### TASK DESCRIPTION
Below are records; the lines starting at the one with "Instruction: Select the ChatGPT service cell" and ending at the one with "You are a GUI" must be reproduced exactly, both included. Pictures must not appear.

### DATA FOR THE TASK
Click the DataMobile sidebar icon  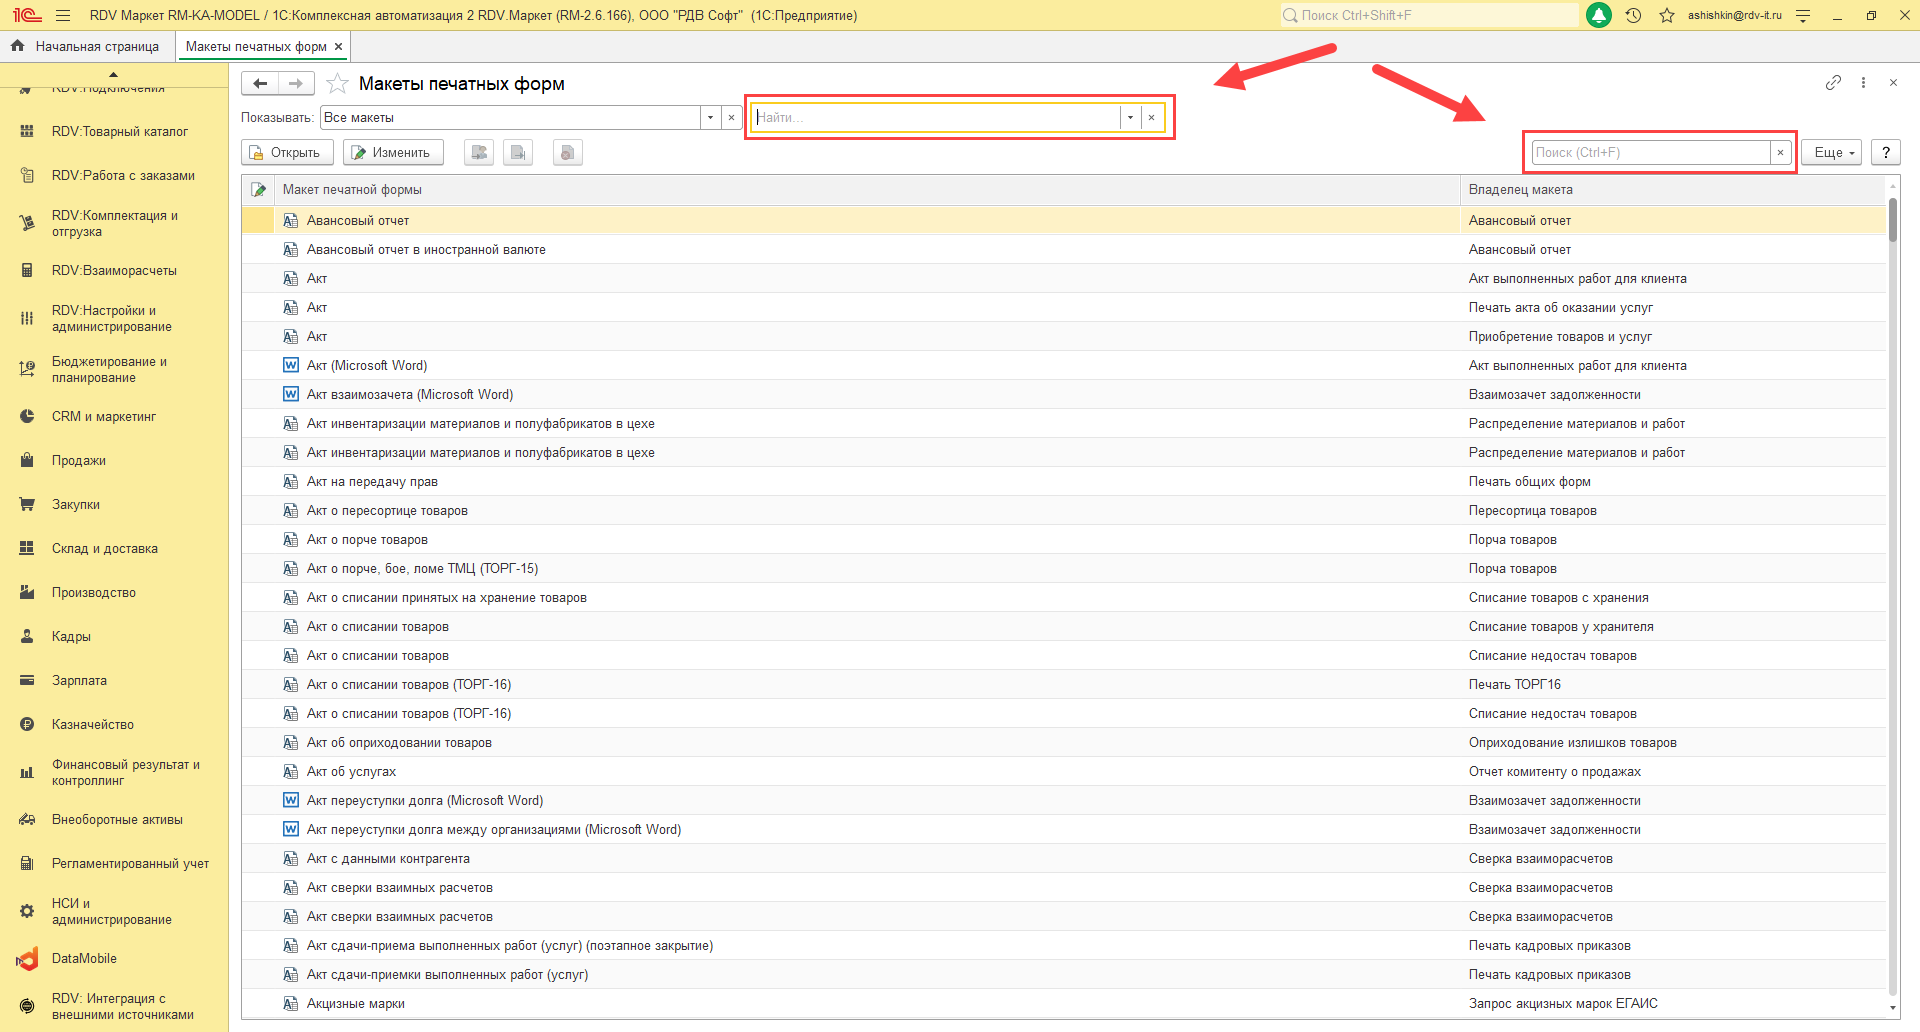(27, 959)
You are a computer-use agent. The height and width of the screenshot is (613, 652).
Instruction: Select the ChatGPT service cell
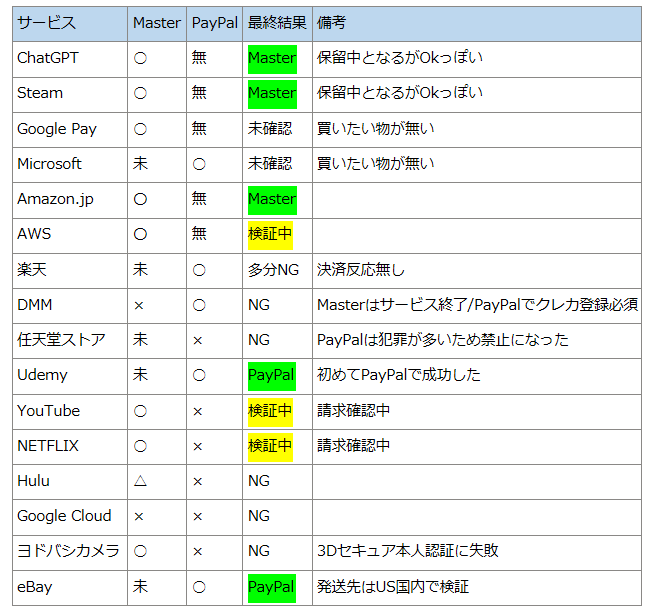(x=48, y=58)
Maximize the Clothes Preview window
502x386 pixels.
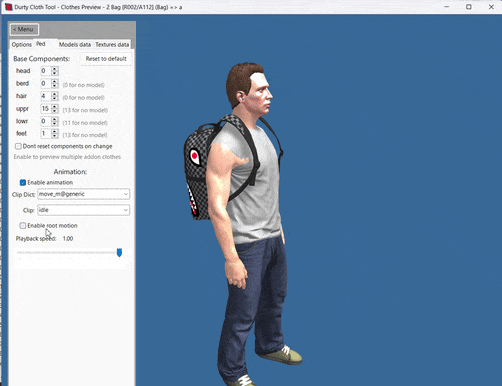pyautogui.click(x=469, y=7)
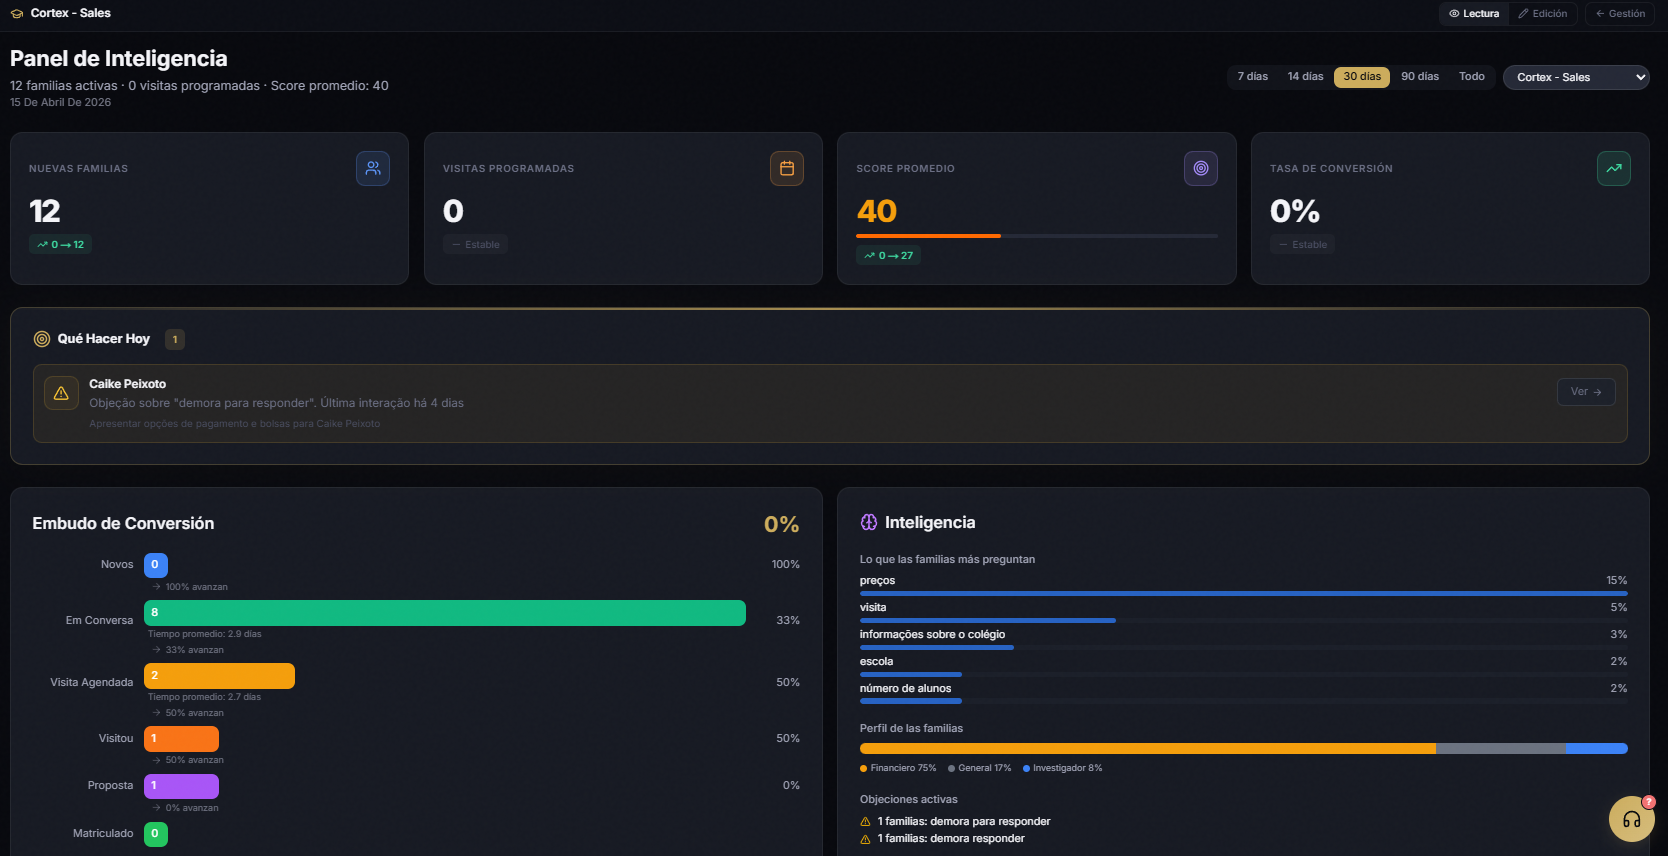1668x856 pixels.
Task: Go back to Gestión
Action: [x=1620, y=14]
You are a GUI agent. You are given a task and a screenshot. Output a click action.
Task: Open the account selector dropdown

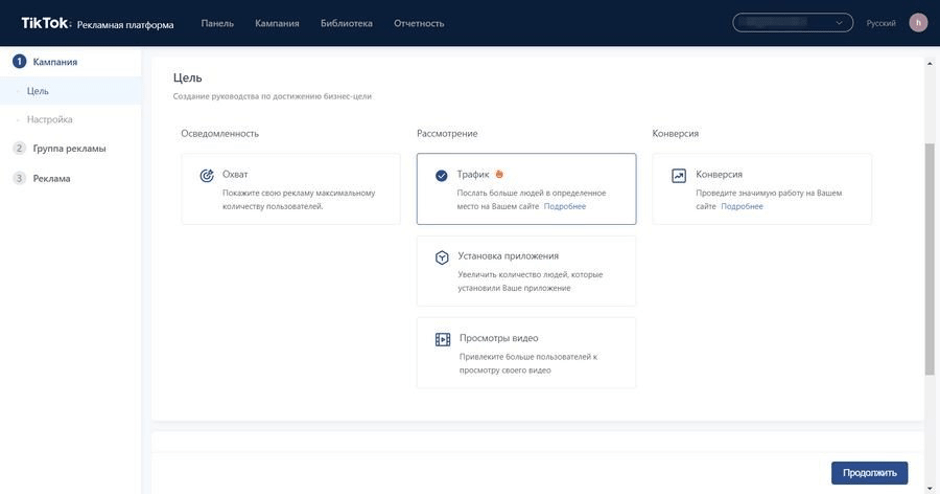pos(792,23)
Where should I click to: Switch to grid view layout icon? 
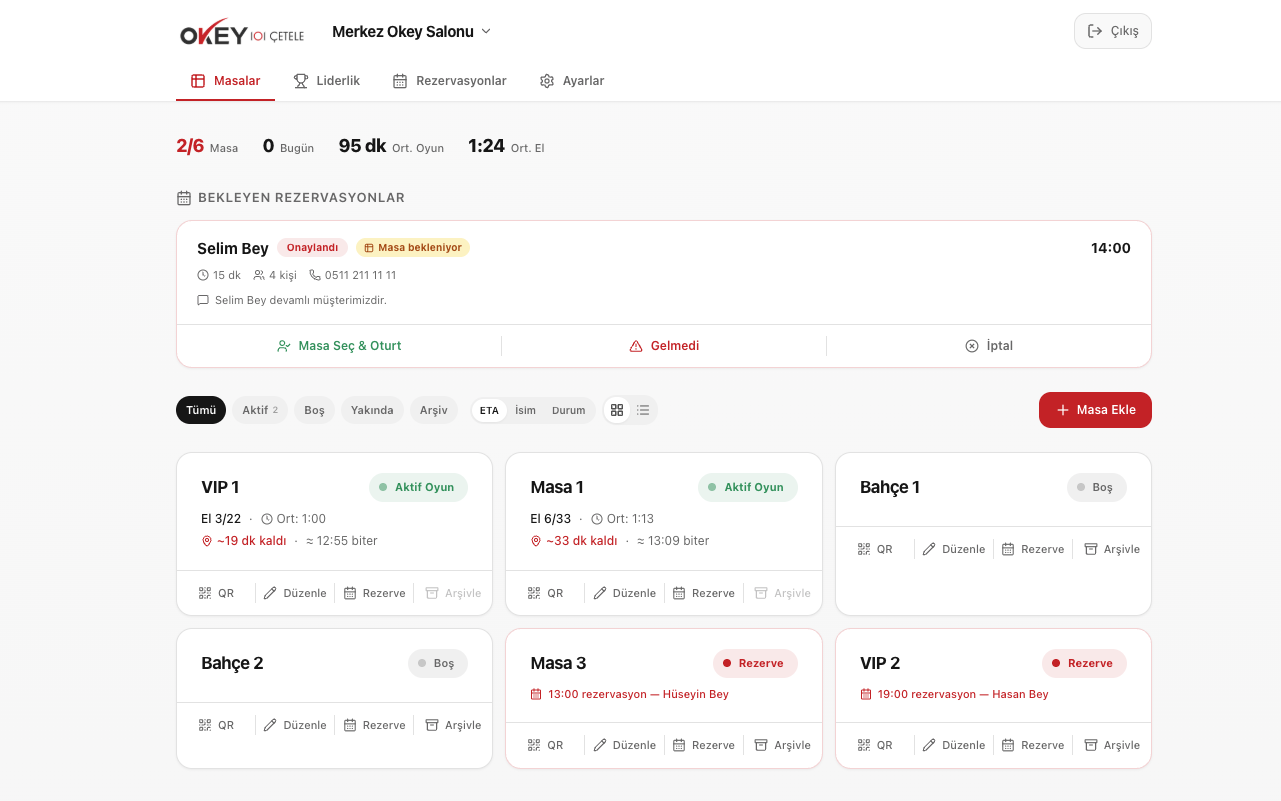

### EXERCISE OUTPUT
Instruction: Select the ChatGPT service cell
(x=48, y=58)
Maximize the Clothes Preview window
502x386 pixels.
pyautogui.click(x=469, y=7)
1668x856 pixels.
Task: Go back to Gestión
Action: [x=1620, y=14]
You are a GUI agent. You are given a task and a screenshot. Output a click action.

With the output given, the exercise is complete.